李欣心裡很清楚,期貨公司的人打電話找自己,只會是爲了開戶的事兒,看來她做業務還是花了一番心思的。
“哦,是袁副總,你好。”李欣說。
袁傑問道:“李總,上次研討會後,對我們公司映像如何,有沒有興趣到我們這裡來進一步瞭解一下滬銅期貨?”
李欣實話實說:“研討會辦得不錯,我受益匪淺,對滬銅期貨這個品種正在熟悉過程中,改天吧,有機會再過去向你們請教。”

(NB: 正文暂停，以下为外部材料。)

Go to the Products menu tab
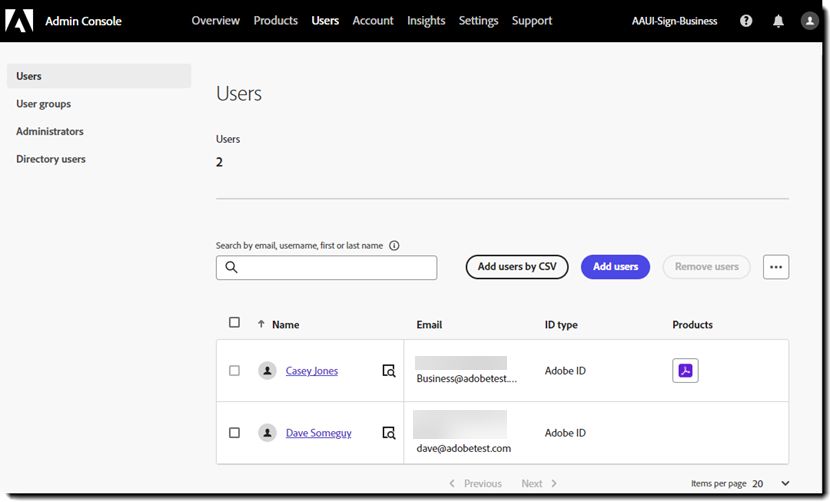830x502 pixels. coord(275,21)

袁傑一聽這事兒有希望,立刻說:“李總,就別改天啦,選日不如撞日,今天要是有空的話就過來我們公司看看,我恭候您大駕光臨。”
袁傑一再地邀請,李欣也有些心動。
雖然李欣知道她如此熱情的目的,不過是爲了能讓自己在她們營業部開戶做交易,可自從自己在江南期貨交易所的賬戶撤消後,目前自己還沒有期貨賬戶,新開一個期貨賬戶也有必要,反正早晚會用得着的。
再加上自己目前正在着手研究滬銅期貨,袁傑他們期貨公司也是一個重要的信息來源,在他們這裡開個戶,要了解數據和信息都會方便很多。
他想想下午手上也沒有別的事情要辦,就答應說:“行,你告訴我地址,半小時以後我到你辦公室去。”
李欣來到期貨公司門口的時候,袁傑已經在樓下等候了。
坐電梯上樓時,李欣說:“袁副總,你們公司風水好啊。”
袁傑驚奇地問:“李總你懂風水?”
李欣說:“不懂也看得出來啊,你們一樓就是工行江城支行,坐在錢堆上,風水能不好嗎?”
袁傑笑道:“原來你說的是這個啊,不知道他們當初是怎麼選的地址,沒準兒你說的這個就是理由之一。”
出了電梯,袁傑帶着李欣參觀了一番他們期貨公司的各個部門。在客戶交易區,李欣留意觀察了一下,客戶真不多,而且現在還正在交易時間內。